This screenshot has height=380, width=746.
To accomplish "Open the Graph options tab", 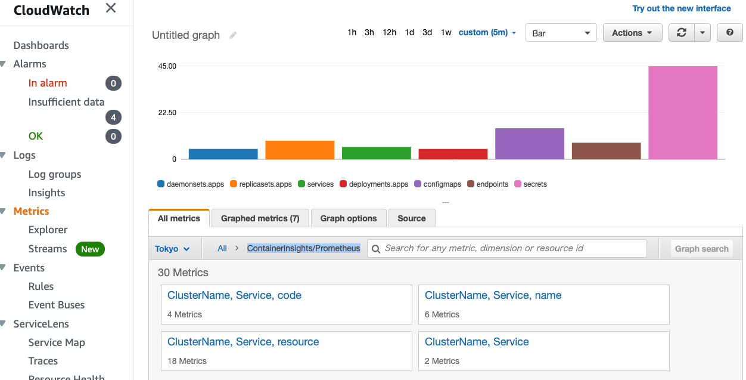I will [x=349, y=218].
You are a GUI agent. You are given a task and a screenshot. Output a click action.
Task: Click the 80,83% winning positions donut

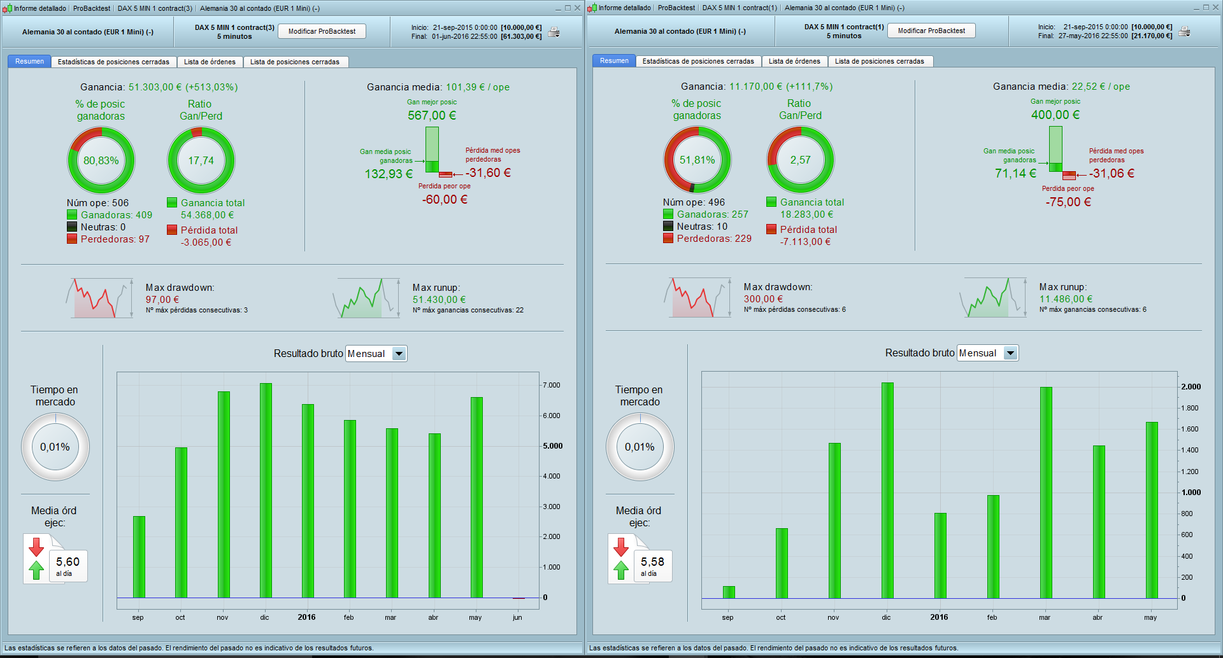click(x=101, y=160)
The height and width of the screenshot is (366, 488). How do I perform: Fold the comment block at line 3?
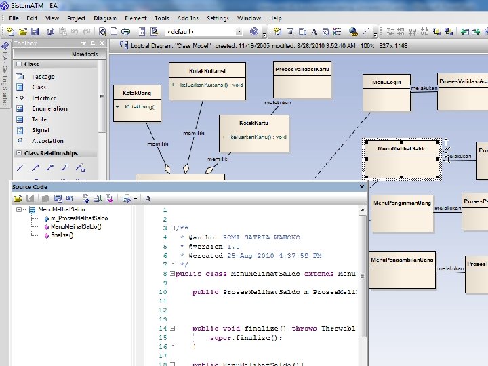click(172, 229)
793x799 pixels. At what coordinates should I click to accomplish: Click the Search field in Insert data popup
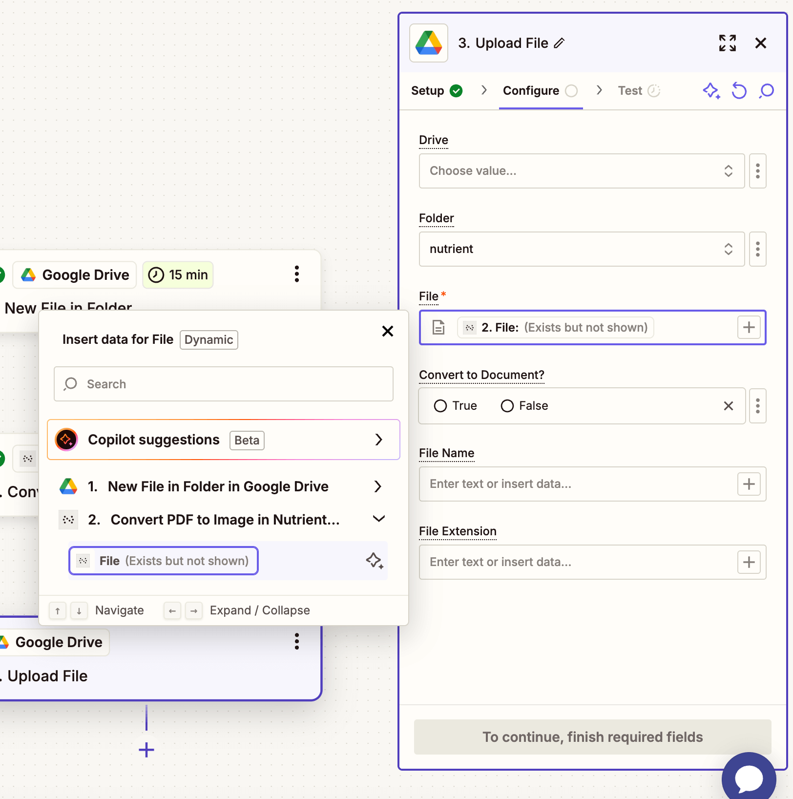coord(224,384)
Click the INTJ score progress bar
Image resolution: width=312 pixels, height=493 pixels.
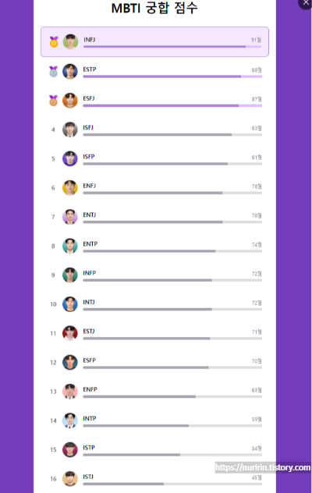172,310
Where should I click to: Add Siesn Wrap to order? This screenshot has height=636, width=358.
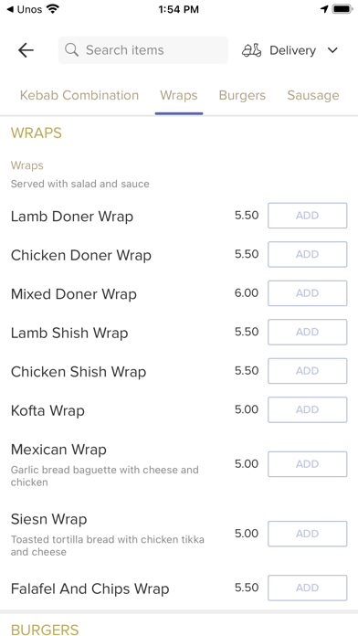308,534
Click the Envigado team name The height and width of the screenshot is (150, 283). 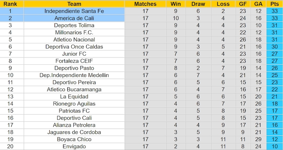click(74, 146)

---

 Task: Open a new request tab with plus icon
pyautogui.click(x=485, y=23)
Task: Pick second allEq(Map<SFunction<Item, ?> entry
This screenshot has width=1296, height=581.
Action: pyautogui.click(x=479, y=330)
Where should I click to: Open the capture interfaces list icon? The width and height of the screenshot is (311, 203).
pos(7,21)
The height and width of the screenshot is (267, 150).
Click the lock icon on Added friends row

* * *

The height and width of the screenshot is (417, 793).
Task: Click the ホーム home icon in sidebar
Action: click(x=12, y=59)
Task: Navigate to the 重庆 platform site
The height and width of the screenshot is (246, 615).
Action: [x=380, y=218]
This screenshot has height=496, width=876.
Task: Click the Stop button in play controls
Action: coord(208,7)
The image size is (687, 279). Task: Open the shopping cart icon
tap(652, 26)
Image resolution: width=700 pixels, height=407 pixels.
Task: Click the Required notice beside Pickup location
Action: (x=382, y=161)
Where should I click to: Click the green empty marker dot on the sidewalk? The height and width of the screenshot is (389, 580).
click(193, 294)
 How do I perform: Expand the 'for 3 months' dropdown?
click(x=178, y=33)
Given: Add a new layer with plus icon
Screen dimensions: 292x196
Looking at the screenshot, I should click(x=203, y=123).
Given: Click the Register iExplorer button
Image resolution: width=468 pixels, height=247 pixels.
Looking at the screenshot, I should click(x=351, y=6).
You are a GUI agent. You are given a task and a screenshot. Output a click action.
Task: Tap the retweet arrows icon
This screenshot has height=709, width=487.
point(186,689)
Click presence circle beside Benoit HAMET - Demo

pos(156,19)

• [What this task involves]:
Reproduce exactly the section above that begins at the line containing "Task: Pick second" and ends at the line containing "Click the lock icon on Added friends row", leaving out all other lines.

• [Final answer]:
Task: Pick second allEq(Map<SFunction<Item, ?> entry
This screenshot has width=1296, height=581.
Action: pyautogui.click(x=479, y=330)
Where should I click to: Open the capture interfaces list icon? The width and height of the screenshot is (311, 203).
pos(7,21)
The height and width of the screenshot is (267, 150).
Click the lock icon on Added friends row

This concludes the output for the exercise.